As tecnologias da informação modificaram o cotidiano da execução de tarefas e contribuíram para a criação e transformação de profissões




Agente de inteligência, analista técnico em inteligência, técnico em inteligência. Estas são apenas algumas das novas profissões surgidas da expansão da Tecnologia da Informação no mercado de trabalho. Pelo menos, é o que divulgou o Ministério do Trabalho e Emprego (MTE), em janeiro de 2013, com a atualização da Classificação Brasileira de Ocupações (CBO), lista das atividades profissionais do país para uso de órgãos governamentais, como o Instituto Nacional do Seguro Social (INSS) e a Receita Federal. O arquivo, que passa a ter 2.619 ocupações, contou com a revisão de 60 itens. Das novidades, nove são relacionadas à tecnologia da informação.


Foram também incluídas duas novas famílias ocupacionais para agrupar as profissões da área: profissionais e técnicos da inteligência. Ou seja, 18% das alterações da lista correspondem à emergência de novas profissões decorrentes das inovações tecnológicas. A revolução da informática e das redes também alterou, em alguns casos drasticamente, o trabalho de áreas tradicionais, como a do Direito e a da Educação, além de ocupações ligadas ao setor de serviços, que exigiram dos profissionais novas habilidades técnicas e comportamentais.

- MATERIAL FORNECIDO
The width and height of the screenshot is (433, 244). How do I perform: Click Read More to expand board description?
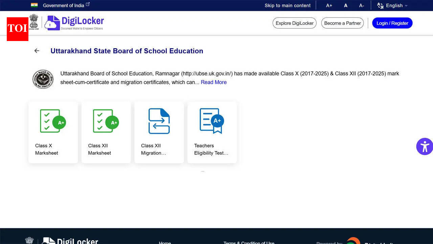[213, 82]
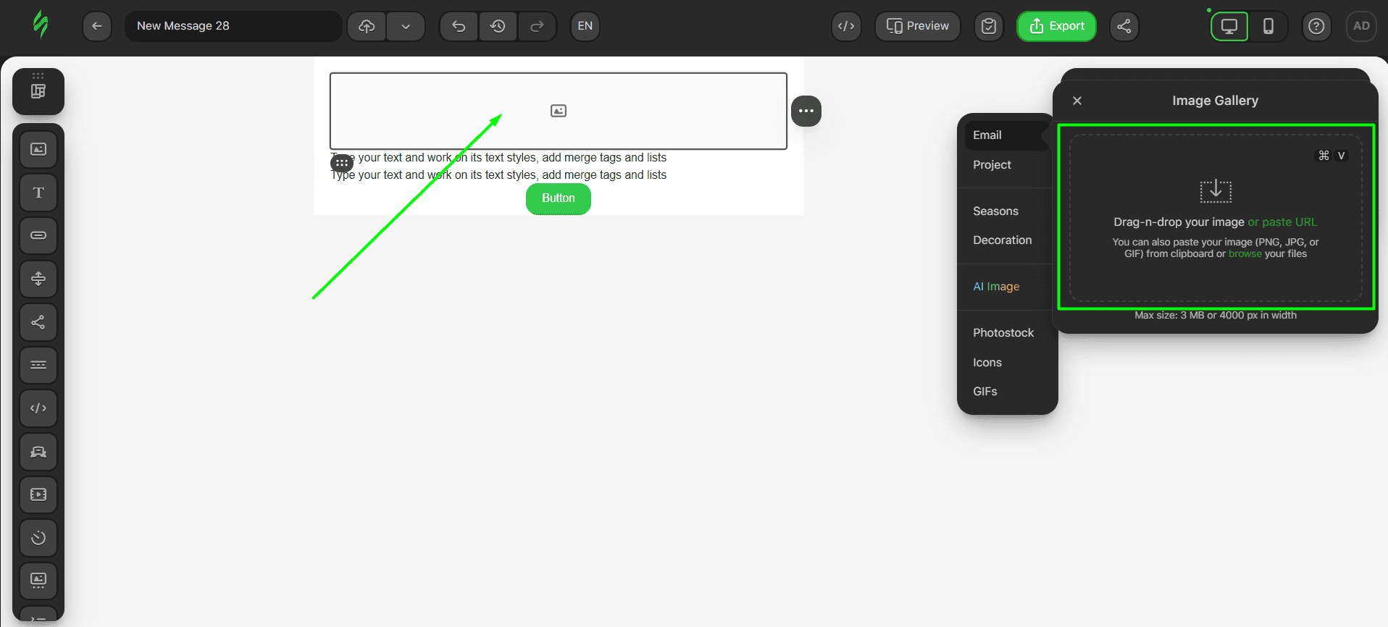The image size is (1388, 627).
Task: Switch to desktop view mode
Action: [x=1229, y=26]
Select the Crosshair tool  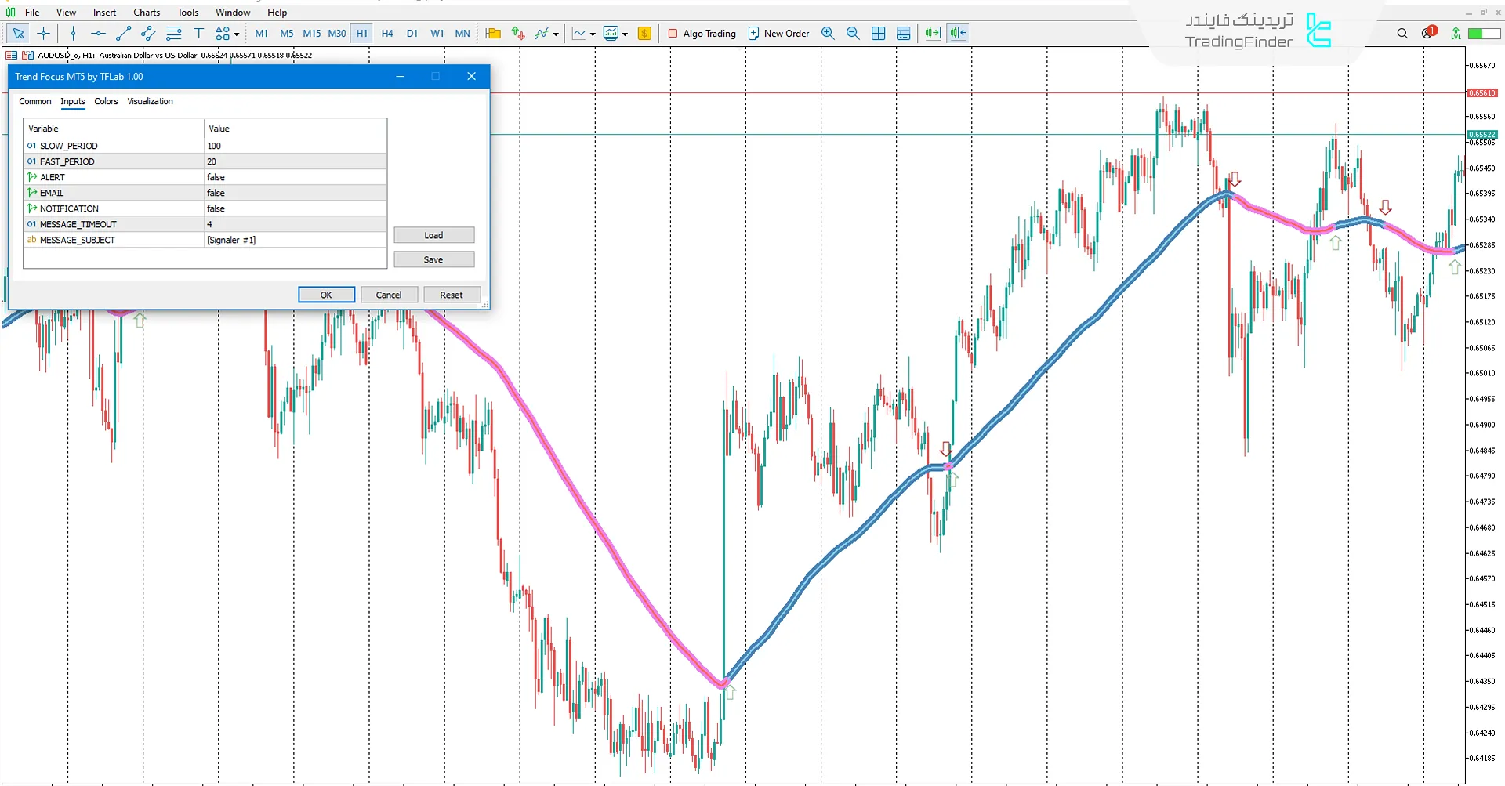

- TAREFA A
Diga se cada afirmação abaixo está de acordo com o trecho sobre as novas profissões da tecnologia da informação. Responda sim ou não e cite as palavras exatas do trecho que decidem cada caso. (i) A atualização da CBO foi divulgada pelo Ministério do Trabalho e Emprego em janeiro de 2013. (ii) Com a atualização, a lista passou a ter 2.619 ocupações. (iii) Três novas famílias ocupacionais foram incluídas para agrupar as profissões da área.
- TAREFA B
Escreva a continuação do trecho sobre as novas profissões da tecnologia da informação, começando logo após a última frase apresentada.
O material não é necessário para realizar as tarefas.

- RESULTADO DA TAREFA A
(i) Sim: "é o que divulgou o Ministério do Trabalho e Emprego (MTE), em janeiro de 2013"
(ii) Sim: "O arquivo, que passa a ter 2.619 ocupações"
(iii) Não: "Foram também incluídas duas novas famílias ocupacionais"

- RESULTADO DA TAREFA B
O caso dos bancários é elucidativo desse processo. Uma parte desses trabalhadores migrou dos balcões de caixa para a gerência de contas, o que demanda novas habilidades em contabilidade, economia e administração. Essas áreas de conhecimento, por sua vez, são facilitadas pelas Tecnologias de Informação e Comunicação (TICs) com programas direcionados à “engenharia financeira”. A rotina do professor também passa por constante transformação com a incorporação das novas tecnologias e da internet nas estratégias de ensino e aprendizagem, e a difusão dos cursos a distância, que padronizam as aulas, racionalizando os processos didáticos e diminuindo a liberdade na organização das disciplinas. “Esse processo de racionalização se disseminou no trabalho industrial ao longo do século. Agora, ele está nos serviços. Ora, os serviços pressupõem uma relação que é pessoal e se presta mal à racionalização, mas a tendência inerente da TIC é essa”, afirma o professor do Departamento de Sociologia da Universidade de São Paulo (USP) Leonardo Mello e Silva.


De acordo com ele, que também é organizador, com Elísio Estanque, do livro Facetas do Trabalho na Contemporaneidade: Diálogos Luso-Brasileiros (Appris, 2012), a sociedade atual passa por uma reconfiguração do trabalho de serviços e de parte do trabalho industrial, que vive o conflito entre o controle externo – a necessidade de seguir protocolos e procedimentos – e o controle do próprio trabalho, seu tempo e sua forma de execução. “Eu não penso que as TICs trouxeram maior liberdade para o trabalhador de serviços. As pressões se tornaram mais intensas, de maneira que o que se ganha por um lado (o gerente de conta que sai do caixa de banco) se perde por outro (a exigência de cumprimento de metas)”, diz.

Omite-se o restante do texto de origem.